PAGE EXTRACT:
RICHMOND, Va. - The fickle market is up at the moment for yellow-cake uranium, and one Virginia company would like to take advantage by tapping into a massive uranium deposit in Pittsylvania County. However, the proposition to suspend the state's 1982 moratorium on uranium mining comes with a lot of opposition from those who fear the economic and health impacts would be too great a price.

Trieste Lockwood, director of the Interfaith Power and Light environmental program at Virginia Interfaith Center for Public Policy, says her group favors keeping the moratorium.

"Opening our Commonwealth's fields, valleys and water supplies to this kind of experimental mining in Virginia would benefit a few individuals, while risking the health, safety and prosperity of millions of Virginians. So, we're talking about our water supply, our health and our local economies."

Virginia Uranium says it can mine for uranium safely, but Lockwood says the potential health consequences of exposure to uranium are well documented, involving lung cancer, leukemia and birth defects. Two new studies about the effects of uranium mining are in the works, and the issue of lifting the moratorium could be debated in the 2012 General Assembly.

Virginia Uranium has promised about 325 new jobs if mining is allowed. While jobs are important to Virginia's south side as well as around the state, Lockwood says, it's important to look at the big picture.

"It would risk much bigger local economies like agriculture and tourism, which bring hundreds of millions of dollars each year, so we don't think that south-side Virginia should be turned into a Superfund site."

The Interfaith Power and Light Program will work closely with the Keep the Ban Coalition to ensure uranium mining stays out of the Commonwealth.

EXERCISE PROMPT: Please repeat the passage of the article on uranium mining in Virginia between "Virginia Uranium says" and "the big picture.", inclusive.

ENTRIES PROVIDED:
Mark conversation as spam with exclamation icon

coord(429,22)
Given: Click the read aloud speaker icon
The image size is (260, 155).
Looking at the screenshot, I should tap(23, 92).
--
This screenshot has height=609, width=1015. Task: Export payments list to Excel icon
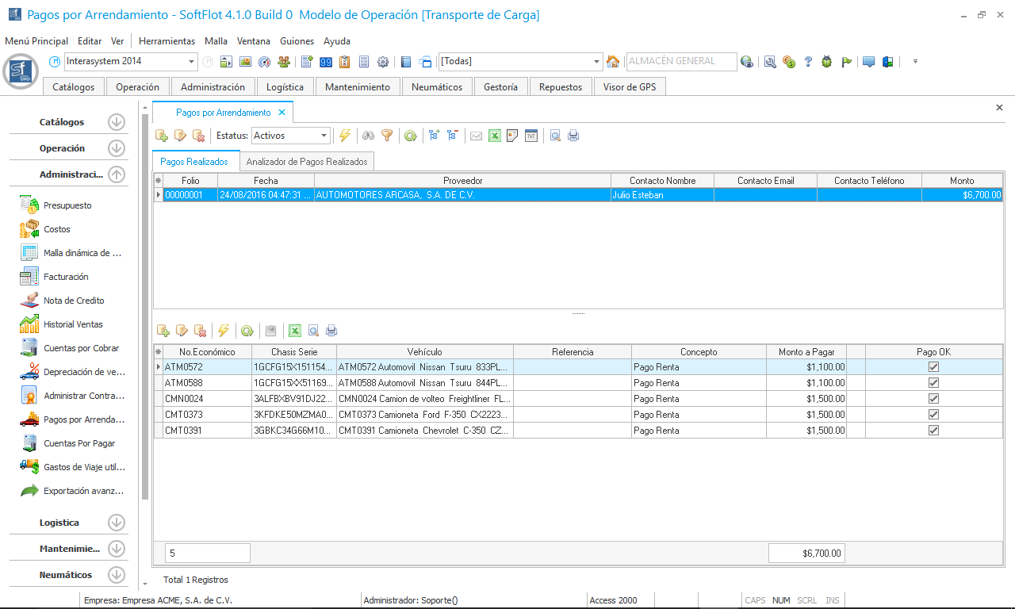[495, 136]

OUTPUT OF THE TASK:
Virginia Uranium says it can mine for uranium safely, but Lockwood says the potential health consequences of exposure to uranium are well documented, involving lung cancer, leukemia and birth defects. Two new studies about the effects of uranium mining are in the works, and the issue of lifting the moratorium could be debated in the 2012 General Assembly.

Virginia Uranium has promised about 325 new jobs if mining is allowed. While jobs are important to Virginia's south side as well as around the state, Lockwood says, it's important to look at the big picture.